I ran into an ex-boss of mine in a local sci-fi bookshop and he raved about The Name of the Wind by Patrick Rothfuss. He practically thrust it into my hands and, his enthusiasm being what it was, I didn’t feel I could refuse. I read books in the bathtub each night in the following order: Straight fiction (non-genre) -> fantasy -> mystery -> horror/ science fiction… and then repeat the cycle. So, when I finished my non-genre novel (Her Infinite Variety by the always rewarding Louis Auchincloss) I slotted in the Rothfuss book – figuring that a) it was awhile since I tried a post 1960 fantasy novel (Jack Vance NOT included, since… well, come on!) and b) I could – at least – steal ideas for my D&D game from it.
Sadly, Rothfuss’s first novel was a big disappointment. The book, I started to feel early on, was one huge, 700+ page… “Mary Sue” story. This categorization was made famous in fan fic circles for stories that are over-the-top wish fulfillment pieces written by naive and oblivious authors. There’s more on them all over the Internet.

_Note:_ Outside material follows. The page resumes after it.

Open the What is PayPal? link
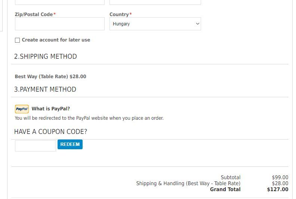 click(51, 109)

I would spend a lot of time providing the rationale for my dismissal of the novel along these lines, but someone else has already beaten me to the punch and done the work – see here and here. I found these reviews by plugging in “Mary Sue” and the title of the book into Google. There was, as it happens, no shortage of hits. I actually strongly suspect that Rothfuss is seeking to settle old scores in his novel by having his protagonist do things he wishes he could have done in thinly disguised situations.
Still, one could ask, was there stuff in the novel worth stealing for D&D? No. But the book did serve to draw my attention to perils in D&D I want to avoid. First, D&D can have its own “Mary Sue” problems. Unless the DMs stay on top of it, player characters can become their own little “Sues” quite quickly. What are all the feats and skills there for – in the latter editions – but to help “Sue” up the players? In OD&D the characters can’t be “Mary Sue” because they can be stuck with not-so-hot ability scores and are usually going to run into plenty of uneven matches. It’s hard to be a “Sue” when you are getting your ass kicked by vastly superior opponents on a regular basis. When players take over the game, they inevitably move towards incipient or outright “Sue-ism.” My campaign, rooted as closely to the OSR spirit as I can get it, discourages this tendency mightily.
Second, while Rothfuss tries for that kind of “generic medieval flavor” he doesn’t have the ability or the sense of discipline to pull it off. Where is all the food coming from in the giant city his character stays in? We never know. If the wizards in the book have such an advanced grasp of science, medicine, and chemistry, then where’s their industrial applications? I do not understand how the wizards know as much science as they do – they are aware of advanced chemical compositions and germs – while their society remains so fundamentally backwards. This kind of inconsistency indicates that the author can’t make the connection between experiments and deep scientific knowledge, technology, and social changes. It’s lazy and stupid. This kind of thing is exactly what I want to avoid ever have cropping up in my D&D games.
Third, how many times can people rip off Joseph Campbell? And do little winks to the reader legitimize that stealing in any sense? No. No, they do not. This is just more laziness at work. Tweaking Campbell’s ideas a little is not creative enough – although we can see why the author of a “Mary Sue” might conclude that it was. Peggy told me that she had heard that the main character was “conflicted,” “flawed,” and “had a dark side.” This might seem true if you are, like, fifteen. To any adult, the lack of complexity in the characters is painful – and that pain is compounded by all the “Mary Sue” details that the other reviewer enumerates. The OSR, thank the gods, is more about Jack Vance than it is about George Lucas.